--- Start of Extracted data ---
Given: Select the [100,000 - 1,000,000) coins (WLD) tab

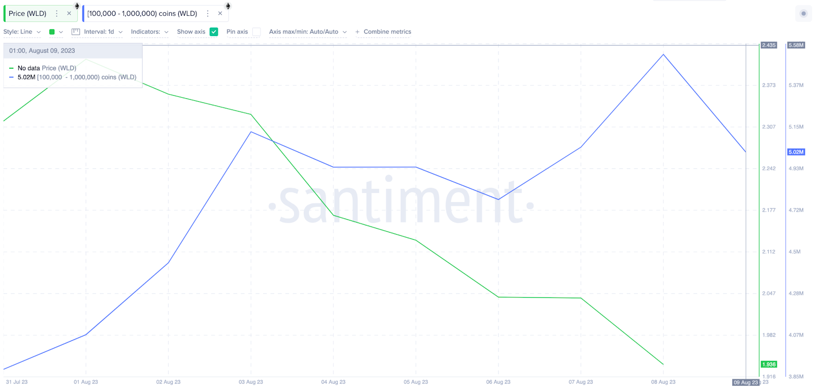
--- End of Extracted data ---
--- Start of Extracted data ---
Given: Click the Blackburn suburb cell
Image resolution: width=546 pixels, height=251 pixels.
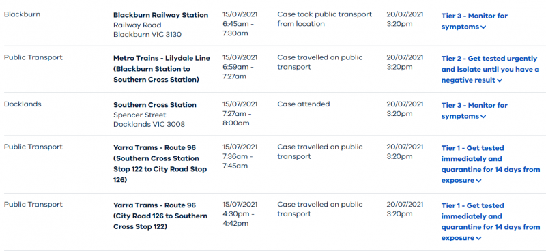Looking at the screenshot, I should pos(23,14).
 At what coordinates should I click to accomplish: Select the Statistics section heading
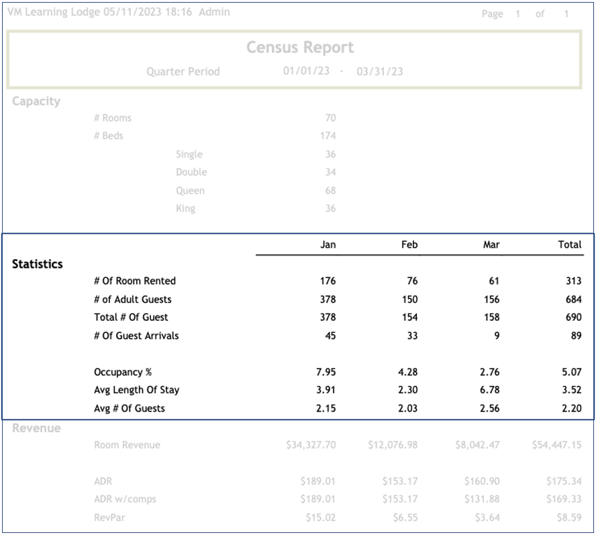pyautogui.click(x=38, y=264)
--- End of Extracted data ---
--- Start of Extracted data ---
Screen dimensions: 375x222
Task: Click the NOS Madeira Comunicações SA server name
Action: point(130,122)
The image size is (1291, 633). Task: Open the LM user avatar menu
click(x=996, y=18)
--- End of Extracted data ---
Rewrite everything from the line containing "Screen dimensions: 375x222" down to the line containing "click(x=996, y=18)", swapping "avatar menu" for "profile menu" and leaving all else unchanged.

Written reply:
Screen dimensions: 375x222
Task: Click the NOS Madeira Comunicações SA server name
Action: point(130,122)
The image size is (1291, 633). Task: Open the LM user profile menu
click(x=996, y=18)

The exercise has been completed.